== Data for processing ==

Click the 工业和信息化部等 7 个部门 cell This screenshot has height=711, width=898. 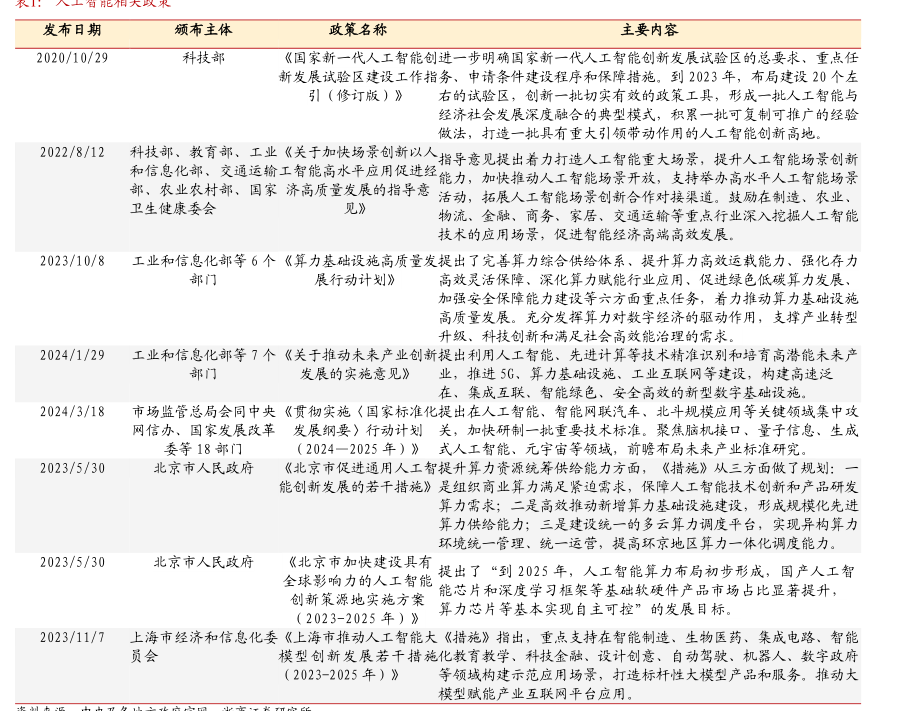[204, 364]
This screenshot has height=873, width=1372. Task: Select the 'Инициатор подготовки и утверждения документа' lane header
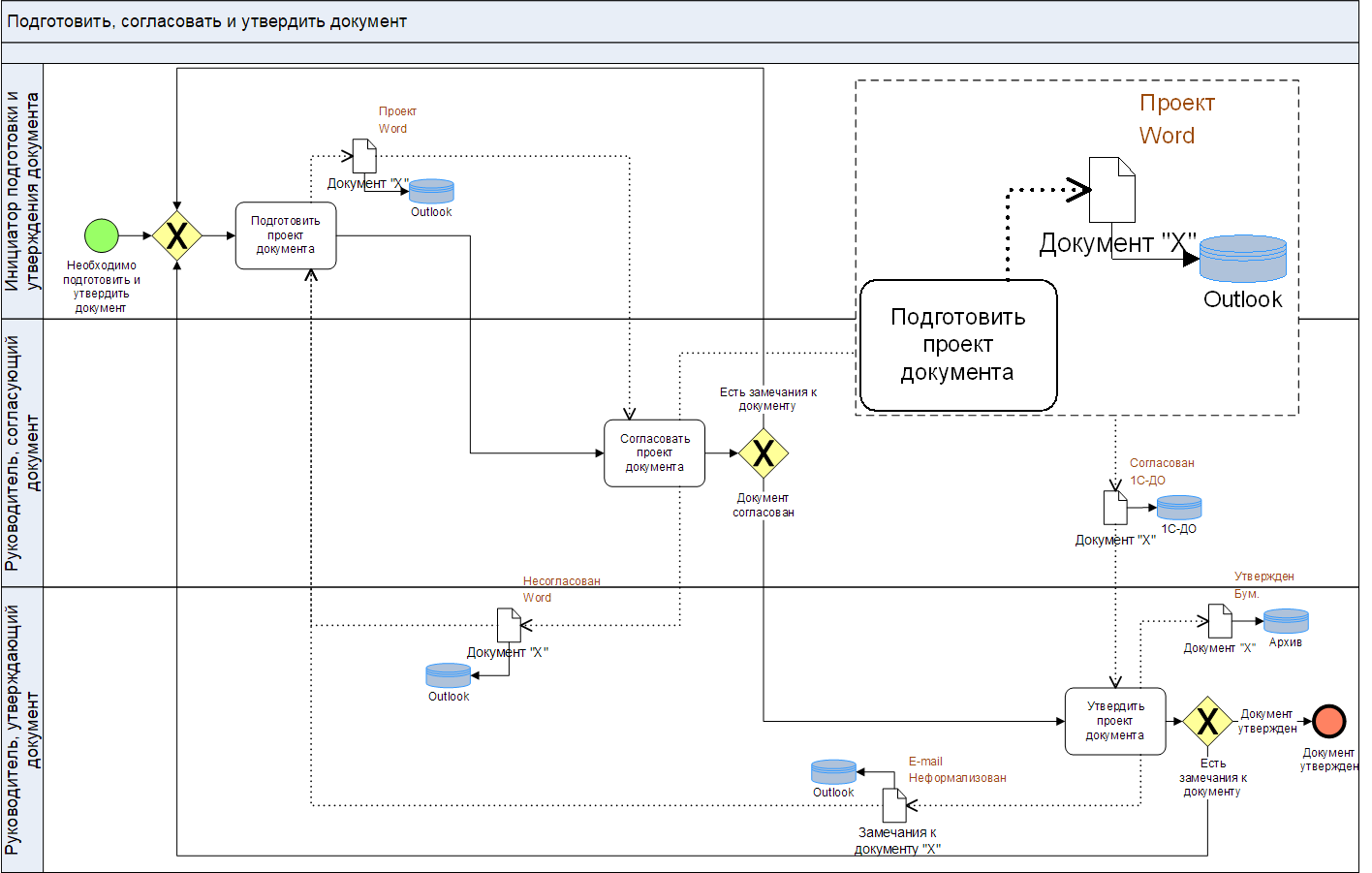click(x=22, y=191)
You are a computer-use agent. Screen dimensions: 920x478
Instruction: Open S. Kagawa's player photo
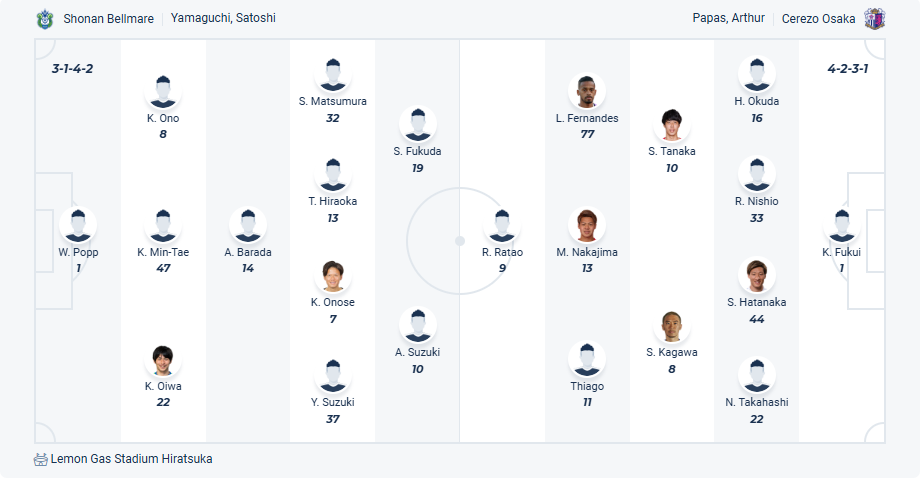[x=671, y=326]
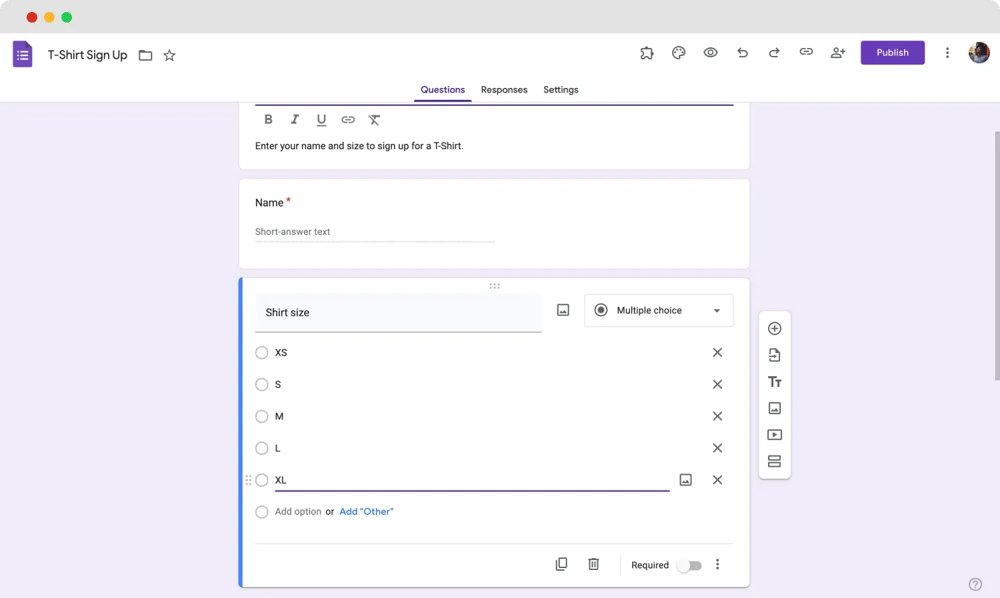
Task: Open the theme customization palette icon
Action: tap(678, 53)
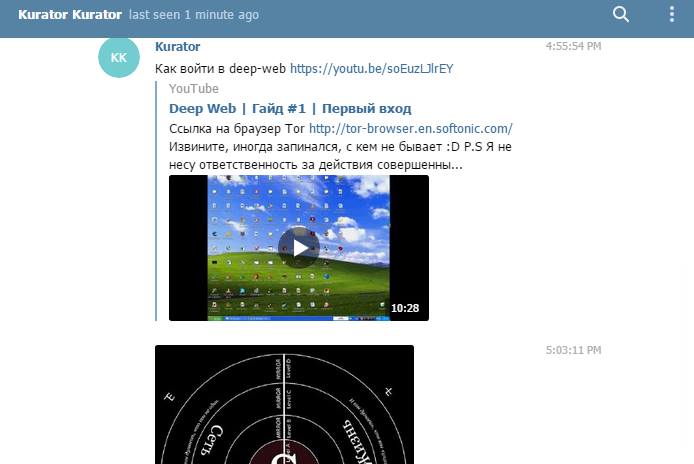The image size is (694, 464).
Task: Open the youtu.be/soEuzLJlrEY link
Action: (370, 69)
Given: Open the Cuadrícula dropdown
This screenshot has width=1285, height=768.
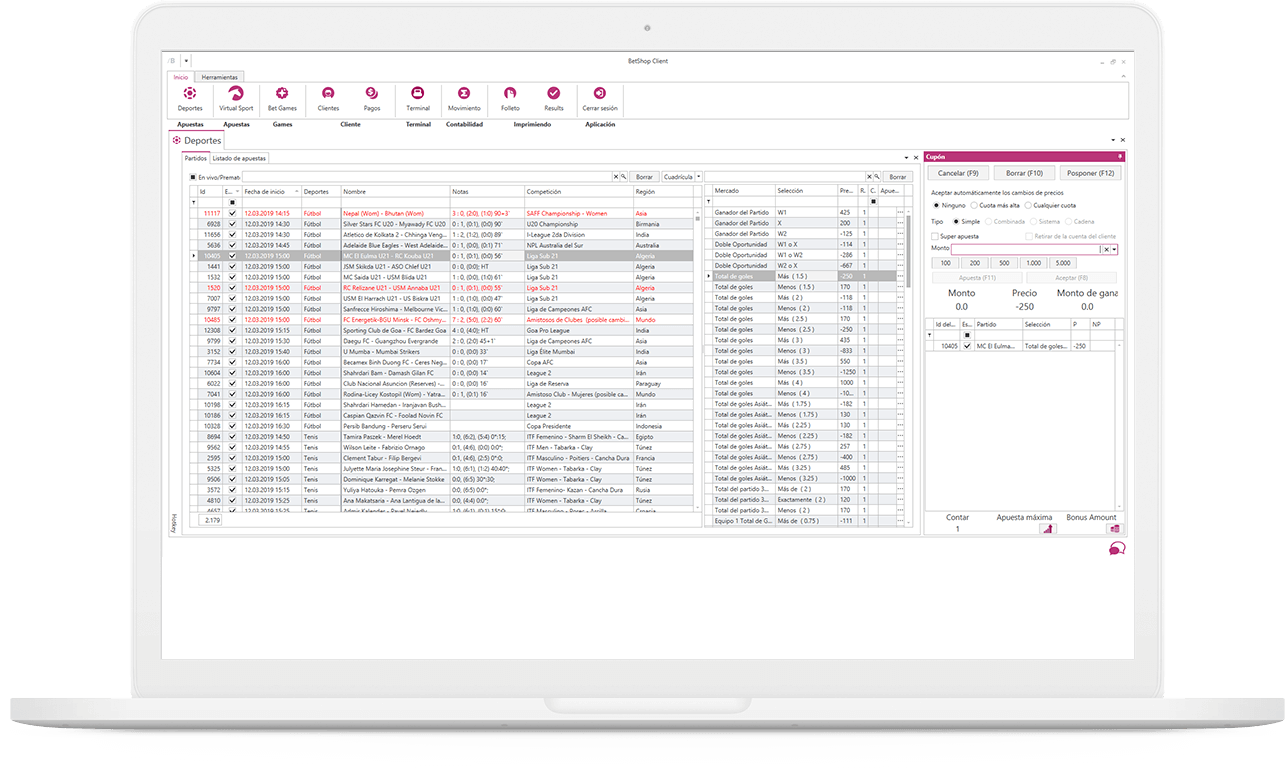Looking at the screenshot, I should pyautogui.click(x=697, y=177).
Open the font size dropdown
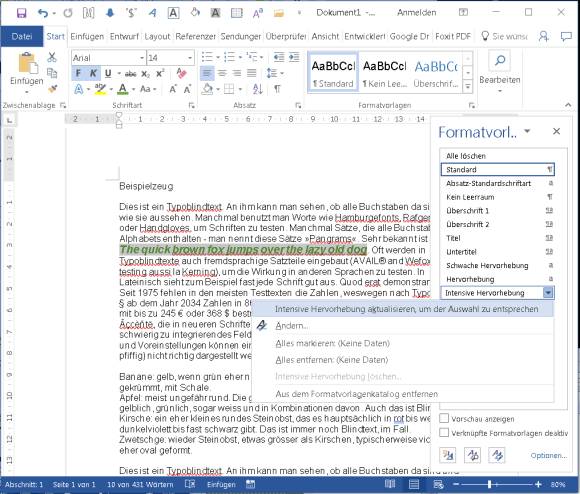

===

Exercise prompt:
Above are the records. Copy exactly, and only, the lines from the line containing "You are a computer-use" through the last one, omitting any pictures.

Written solution:
You are a computer-use agent. Screen dimensions: 920x478
Instruction: Open S. Kagawa's player photo
[x=671, y=326]
Task: Open the theme customization palette icon
Action: tap(678, 53)
The image size is (694, 464).
Task: Open the youtu.be/soEuzLJlrEY link
Action: (370, 69)
Given: Open the Cuadrícula dropdown
This screenshot has width=1285, height=768.
Looking at the screenshot, I should pyautogui.click(x=697, y=177).
Open the font size dropdown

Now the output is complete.